◆ What is expected
Only reproduce the lines from the line containing "Where should I click to: Click" onward, exactly, through the final line of the data below.

[Stored data]
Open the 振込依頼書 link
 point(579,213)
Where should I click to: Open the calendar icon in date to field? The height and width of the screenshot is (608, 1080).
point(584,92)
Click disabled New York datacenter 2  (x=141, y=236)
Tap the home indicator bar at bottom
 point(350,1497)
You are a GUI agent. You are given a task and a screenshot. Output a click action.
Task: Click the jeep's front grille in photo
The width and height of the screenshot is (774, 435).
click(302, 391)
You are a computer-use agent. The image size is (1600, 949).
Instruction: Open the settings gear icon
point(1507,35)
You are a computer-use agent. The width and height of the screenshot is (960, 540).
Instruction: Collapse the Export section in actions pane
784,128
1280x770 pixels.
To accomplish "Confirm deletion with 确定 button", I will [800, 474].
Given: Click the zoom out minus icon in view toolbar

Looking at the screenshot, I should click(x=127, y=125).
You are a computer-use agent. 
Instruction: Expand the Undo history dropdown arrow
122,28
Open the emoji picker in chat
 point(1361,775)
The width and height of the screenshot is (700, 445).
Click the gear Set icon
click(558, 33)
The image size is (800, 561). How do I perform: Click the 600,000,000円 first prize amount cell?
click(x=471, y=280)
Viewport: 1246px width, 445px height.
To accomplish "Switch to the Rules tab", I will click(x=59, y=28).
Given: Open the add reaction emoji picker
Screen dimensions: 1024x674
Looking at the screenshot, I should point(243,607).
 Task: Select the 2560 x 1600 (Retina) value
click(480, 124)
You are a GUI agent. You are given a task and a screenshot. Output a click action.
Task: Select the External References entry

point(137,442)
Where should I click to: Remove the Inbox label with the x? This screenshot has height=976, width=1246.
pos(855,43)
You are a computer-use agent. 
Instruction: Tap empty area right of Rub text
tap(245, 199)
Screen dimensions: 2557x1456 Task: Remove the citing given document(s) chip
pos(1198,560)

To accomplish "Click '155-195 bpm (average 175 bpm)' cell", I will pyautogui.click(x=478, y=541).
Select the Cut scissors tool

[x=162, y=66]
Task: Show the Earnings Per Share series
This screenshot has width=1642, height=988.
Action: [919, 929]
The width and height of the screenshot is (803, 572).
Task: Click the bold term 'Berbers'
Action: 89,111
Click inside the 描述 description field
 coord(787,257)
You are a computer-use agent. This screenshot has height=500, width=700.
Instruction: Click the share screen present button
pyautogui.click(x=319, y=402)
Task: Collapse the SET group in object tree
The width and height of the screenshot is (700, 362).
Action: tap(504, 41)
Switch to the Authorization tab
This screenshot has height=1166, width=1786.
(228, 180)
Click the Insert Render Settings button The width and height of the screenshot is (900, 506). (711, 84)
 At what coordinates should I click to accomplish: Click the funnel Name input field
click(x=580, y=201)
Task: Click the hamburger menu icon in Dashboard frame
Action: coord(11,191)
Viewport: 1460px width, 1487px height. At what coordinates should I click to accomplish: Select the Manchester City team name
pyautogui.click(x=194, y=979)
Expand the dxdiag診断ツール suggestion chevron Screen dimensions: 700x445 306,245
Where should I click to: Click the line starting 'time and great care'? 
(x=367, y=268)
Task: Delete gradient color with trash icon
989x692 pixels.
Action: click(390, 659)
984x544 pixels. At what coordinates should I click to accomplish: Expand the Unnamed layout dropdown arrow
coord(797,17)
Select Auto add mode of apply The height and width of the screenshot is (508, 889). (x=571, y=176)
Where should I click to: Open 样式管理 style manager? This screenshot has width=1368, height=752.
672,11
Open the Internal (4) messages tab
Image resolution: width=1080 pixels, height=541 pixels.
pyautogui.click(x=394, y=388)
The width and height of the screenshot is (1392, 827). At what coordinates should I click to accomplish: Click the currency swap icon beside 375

◆ Problem solution
Where should I click to: Click the line starting 'time and great care'? 
(x=367, y=268)
Task: Delete gradient color with trash icon
989x692 pixels.
Action: click(390, 659)
984x544 pixels. At what coordinates should I click to accomplish: Expand the Unnamed layout dropdown arrow
coord(797,17)
Select Auto add mode of apply The height and width of the screenshot is (508, 889). (x=571, y=176)
Where should I click to: Open 样式管理 style manager? This screenshot has width=1368, height=752.
672,11
Open the Internal (4) messages tab
Image resolution: width=1080 pixels, height=541 pixels.
pyautogui.click(x=394, y=388)
The width and height of the screenshot is (1392, 827). At what coordinates should I click to accomplish: Click the currency swap icon beside 375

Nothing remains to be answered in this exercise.